Thursday, May 28, 2009

Trance and Software Development

A less technical post . . . I'm constantly on the search of better music to listen to while developing software. It's a hard thing to figure out. Most of the music that I would normally listen to doesn't work for writing software. Moreover, the music that I can listen to while developing changes with the different types of tasks that I find myself involved in each day. I'm going to give some of my recommendations below, and I hope to hear from you with some other ideas.

For starters, I generally can't hear anything with lyrics while developing. It just distracts me far too much. Mozart, and other similar classical stuff, is an obvious choice. I do the classical thing occasionally, but I find that something like Mozart actually begins to absorb my attention. I think it's the over complex, mathematical structure actually. You might think it would go well with software, but it seems to compete with my minds own work after a certain amount of time.

The requirement for an absence of lyrics leads me to Trance. I'm not really into dance music but I recently discovered that Trance is a sort of Mozart with far less complexity and more repetition. It seems to have enough energy and flavor to keep me from drooling over the keyboard, all while being much less of a competitor for active mindshare than the more intricate sound scape of the Viennese prodigy. Trance, though new to my work playlist, is working pretty well so far. I'm curious to see how far it goes.

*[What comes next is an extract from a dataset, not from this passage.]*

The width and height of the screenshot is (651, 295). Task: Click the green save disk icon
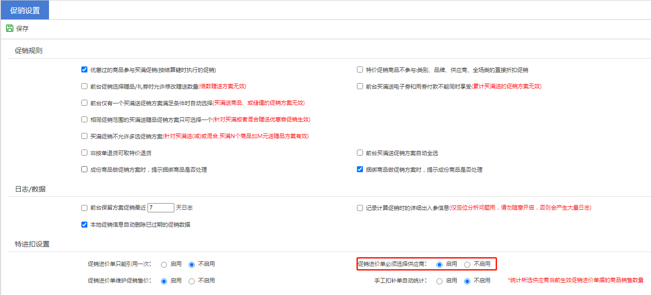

Somewhat related to Trance, from the narrow frame of reference of programming music, is the reggae sub-genre "dub". Dub frequently sports a sparse lyrical space while having really keystroke compatible beats. Sometimes you might find yourself slowing down the fingers to match the beat, but whatever, at least your being productive. I've had some success with crafting dub/trance stations on pandora; you might give that a try.

Finally, my never fail work soundtrack would have to be opera. The lyrics are beyond me, the music is somehow engaging but not distracting. Mozart's operas are great, but so is everything from Verdi and Rossini to Wagner.

That's my contribution. I hope some these ideas work for you. And I'm always looking for new music / software combos. Let me know what you listen to at work.

7 comments:

mmlindsey said...

Although I don't develop software, I have run into the same trouble with music and the work day. It is an essential part of my day, and I am constantly changing the tunes because I dread wearing out a song. So, thanks for this post!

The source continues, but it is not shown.